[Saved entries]
*-*-*

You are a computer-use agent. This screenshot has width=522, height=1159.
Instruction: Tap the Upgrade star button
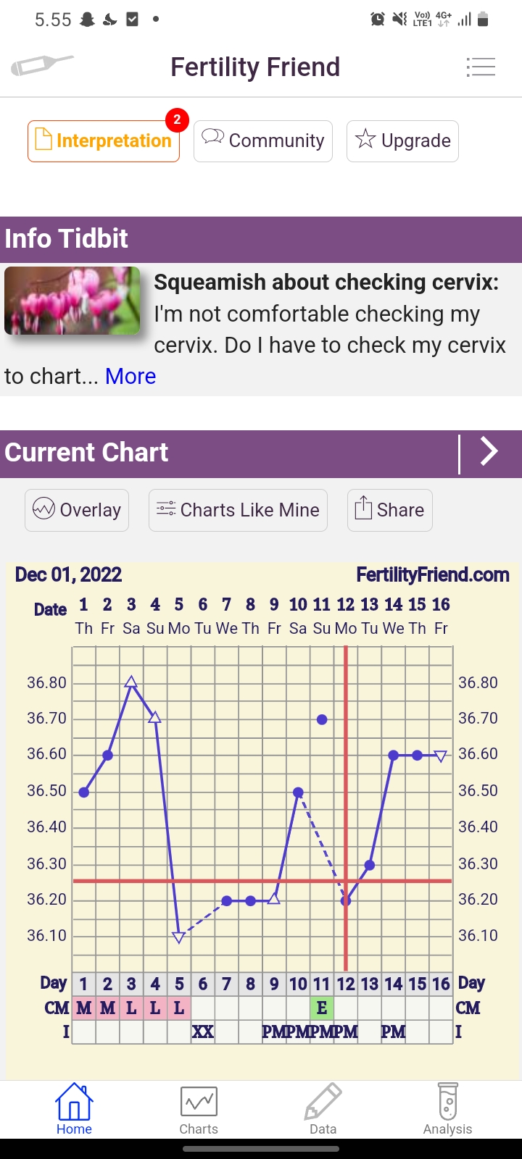point(402,141)
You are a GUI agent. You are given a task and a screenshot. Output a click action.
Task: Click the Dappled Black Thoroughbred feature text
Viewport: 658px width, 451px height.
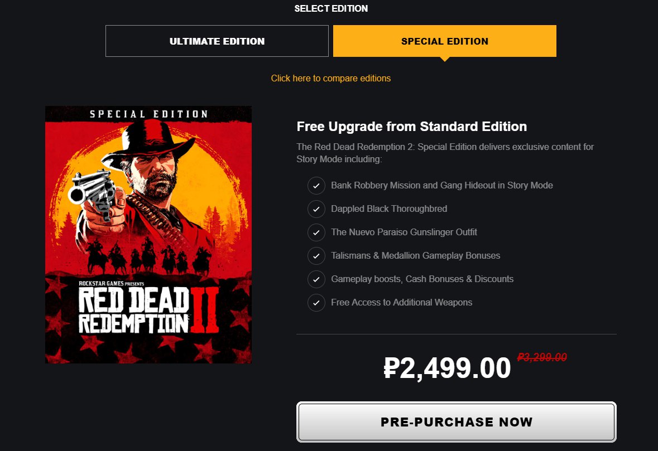389,209
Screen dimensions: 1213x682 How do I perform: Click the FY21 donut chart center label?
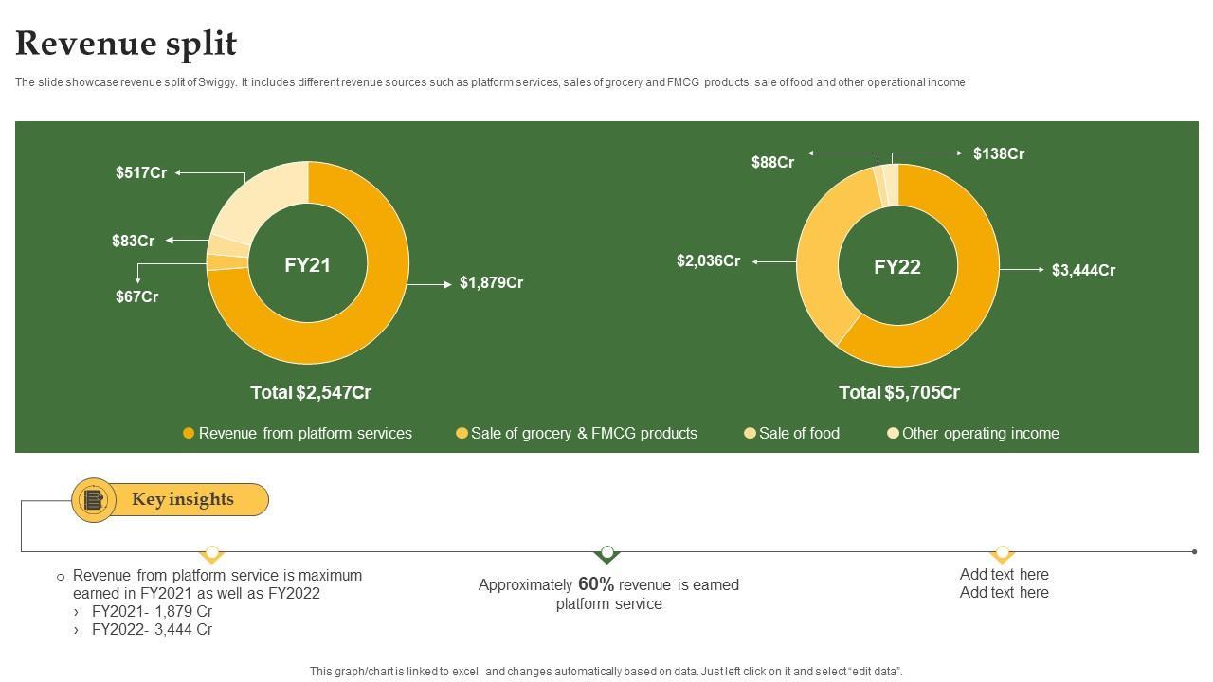tap(307, 265)
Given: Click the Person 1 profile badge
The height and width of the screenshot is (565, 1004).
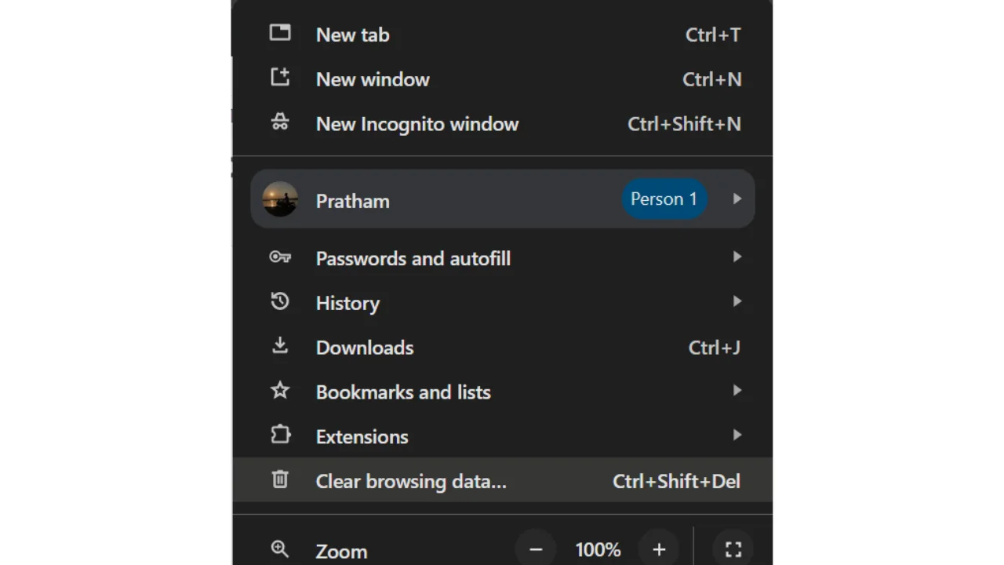Looking at the screenshot, I should pos(664,199).
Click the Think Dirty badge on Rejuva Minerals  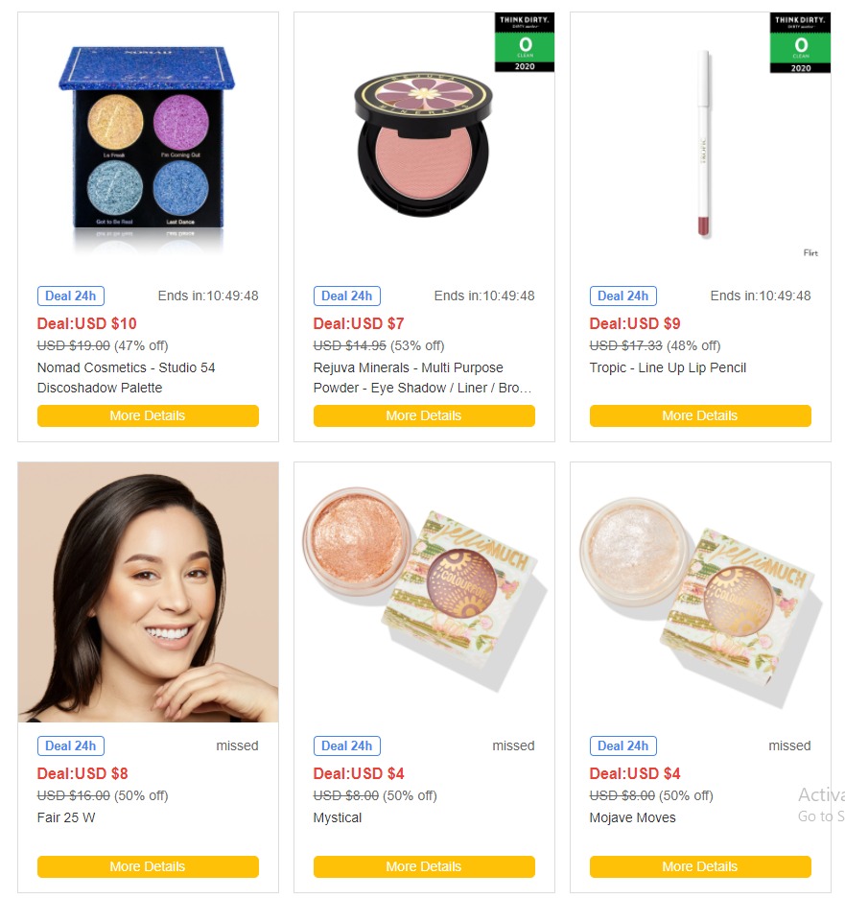[525, 42]
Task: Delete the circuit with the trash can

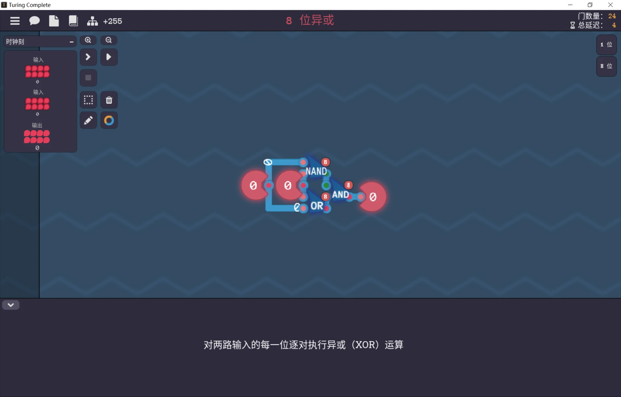Action: (109, 100)

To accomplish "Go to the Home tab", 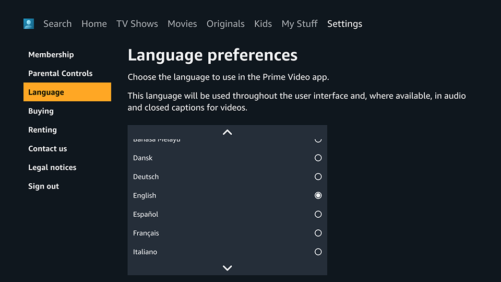I will [94, 24].
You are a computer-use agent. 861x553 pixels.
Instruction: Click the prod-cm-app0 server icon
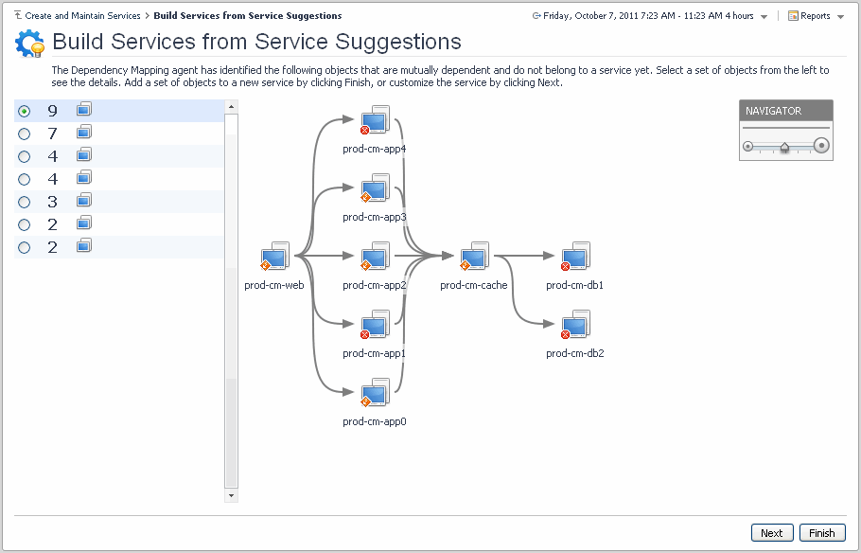(x=375, y=393)
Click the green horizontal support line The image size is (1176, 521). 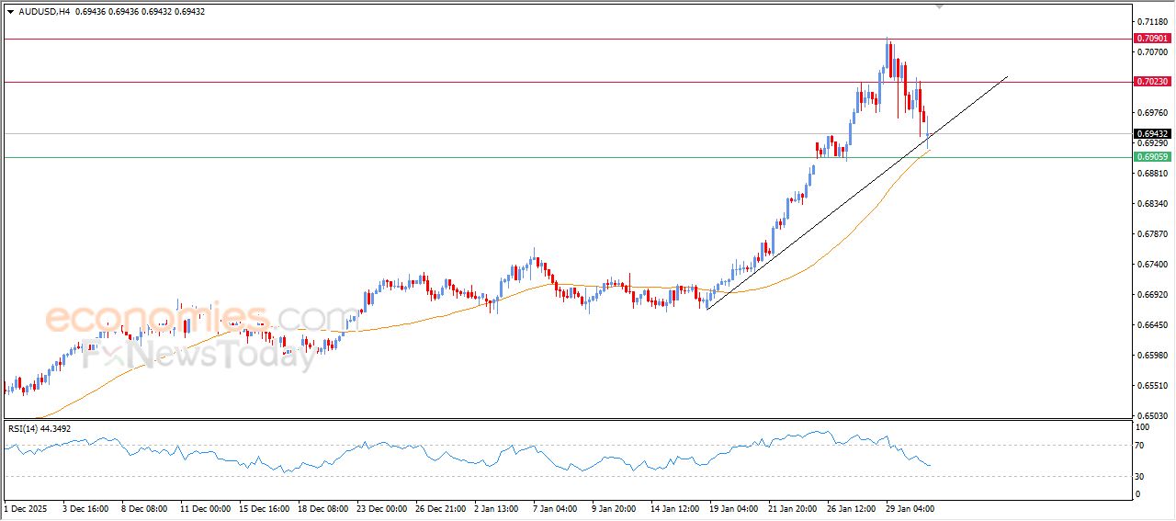coord(459,157)
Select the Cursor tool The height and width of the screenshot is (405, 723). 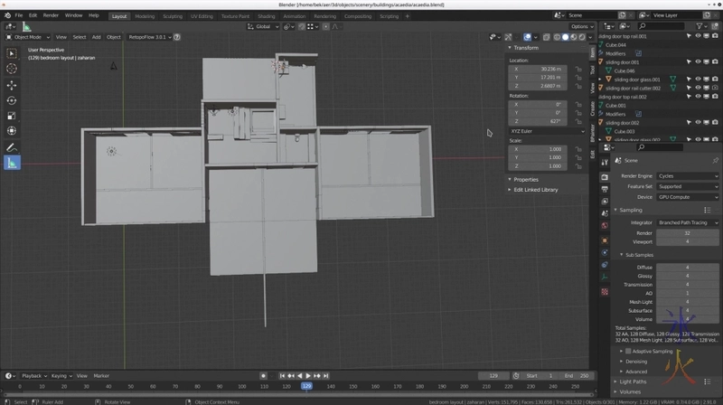12,69
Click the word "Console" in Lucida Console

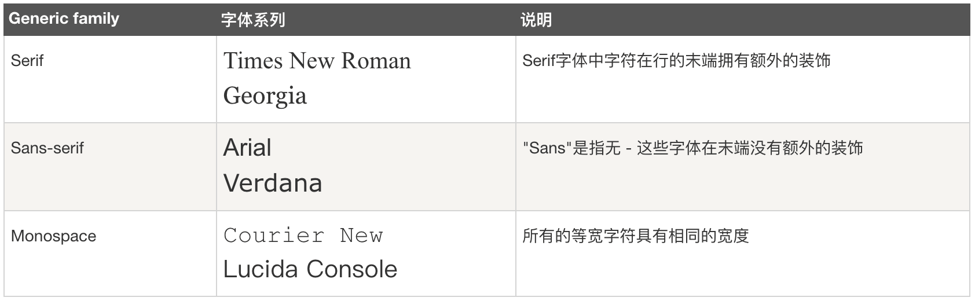(x=351, y=269)
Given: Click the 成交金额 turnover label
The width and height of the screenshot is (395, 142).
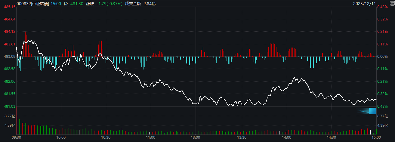Looking at the screenshot, I should point(133,4).
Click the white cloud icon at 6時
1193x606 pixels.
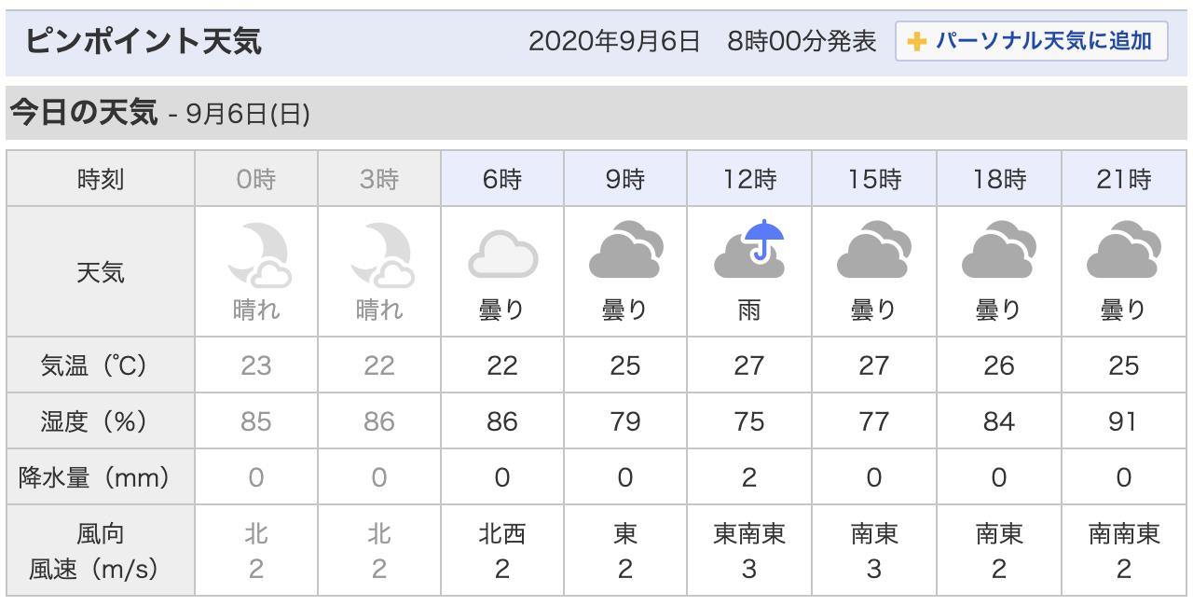pos(502,255)
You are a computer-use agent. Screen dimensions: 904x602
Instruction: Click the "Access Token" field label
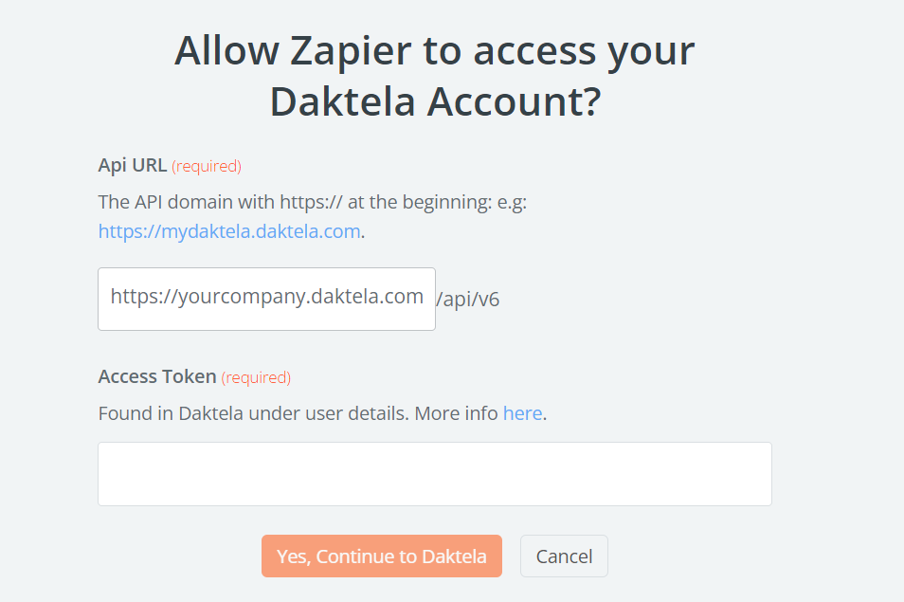coord(157,376)
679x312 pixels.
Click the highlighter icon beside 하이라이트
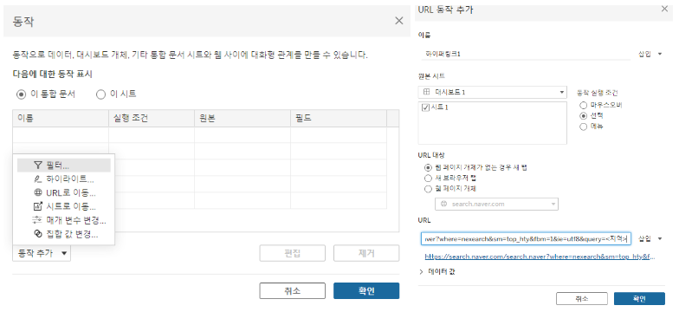pyautogui.click(x=38, y=179)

*-*-*

* Your goal *
Find the string "agent" in the data. Report each line it appears in.

* Response to the exercise *
You are a computer-use agent. This screenshot has width=522, height=1159.
You are a GUI agent. You are given a task and a screenshot. Output a click action.
You are a computer-use agent. 861x553 pixels.
You are a computer-use agent. Screen dimensions: 904x602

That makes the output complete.